### Problem to solve
Review the material line by line. Identify and copy every line that contains the string "Insights".

### Stored data
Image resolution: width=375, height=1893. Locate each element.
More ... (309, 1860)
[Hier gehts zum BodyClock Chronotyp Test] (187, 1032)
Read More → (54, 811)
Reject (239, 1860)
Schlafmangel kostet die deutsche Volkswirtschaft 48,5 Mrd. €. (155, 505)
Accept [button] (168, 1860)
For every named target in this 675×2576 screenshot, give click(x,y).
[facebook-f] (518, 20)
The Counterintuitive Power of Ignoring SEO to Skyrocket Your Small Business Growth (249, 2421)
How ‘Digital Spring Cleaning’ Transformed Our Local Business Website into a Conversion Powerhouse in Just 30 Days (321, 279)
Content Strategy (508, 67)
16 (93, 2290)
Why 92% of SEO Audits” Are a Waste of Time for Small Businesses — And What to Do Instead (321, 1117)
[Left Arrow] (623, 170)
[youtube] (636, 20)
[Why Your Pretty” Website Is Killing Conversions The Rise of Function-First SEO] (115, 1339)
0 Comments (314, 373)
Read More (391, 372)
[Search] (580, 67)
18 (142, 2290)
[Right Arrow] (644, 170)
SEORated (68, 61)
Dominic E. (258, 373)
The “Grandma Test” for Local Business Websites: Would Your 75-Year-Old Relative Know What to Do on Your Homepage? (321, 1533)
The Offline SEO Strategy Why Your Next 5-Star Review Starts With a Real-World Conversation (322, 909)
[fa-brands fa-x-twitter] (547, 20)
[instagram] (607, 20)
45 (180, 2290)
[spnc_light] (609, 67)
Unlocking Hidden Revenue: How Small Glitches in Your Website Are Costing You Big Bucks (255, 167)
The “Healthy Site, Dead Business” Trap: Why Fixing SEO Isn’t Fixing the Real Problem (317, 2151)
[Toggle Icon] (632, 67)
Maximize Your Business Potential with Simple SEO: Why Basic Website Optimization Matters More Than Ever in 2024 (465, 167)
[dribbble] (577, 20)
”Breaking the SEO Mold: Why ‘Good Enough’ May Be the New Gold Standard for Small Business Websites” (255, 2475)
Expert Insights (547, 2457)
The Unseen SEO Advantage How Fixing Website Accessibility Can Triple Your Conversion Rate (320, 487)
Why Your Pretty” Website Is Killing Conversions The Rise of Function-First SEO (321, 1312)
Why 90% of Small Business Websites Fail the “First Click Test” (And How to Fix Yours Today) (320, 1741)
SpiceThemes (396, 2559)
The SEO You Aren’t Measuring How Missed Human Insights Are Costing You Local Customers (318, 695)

### Output
Expert Insights (547, 2457)
The SEO You Aren’t Measuring How Missed Human Insights Are Costing You Local Customers (318, 695)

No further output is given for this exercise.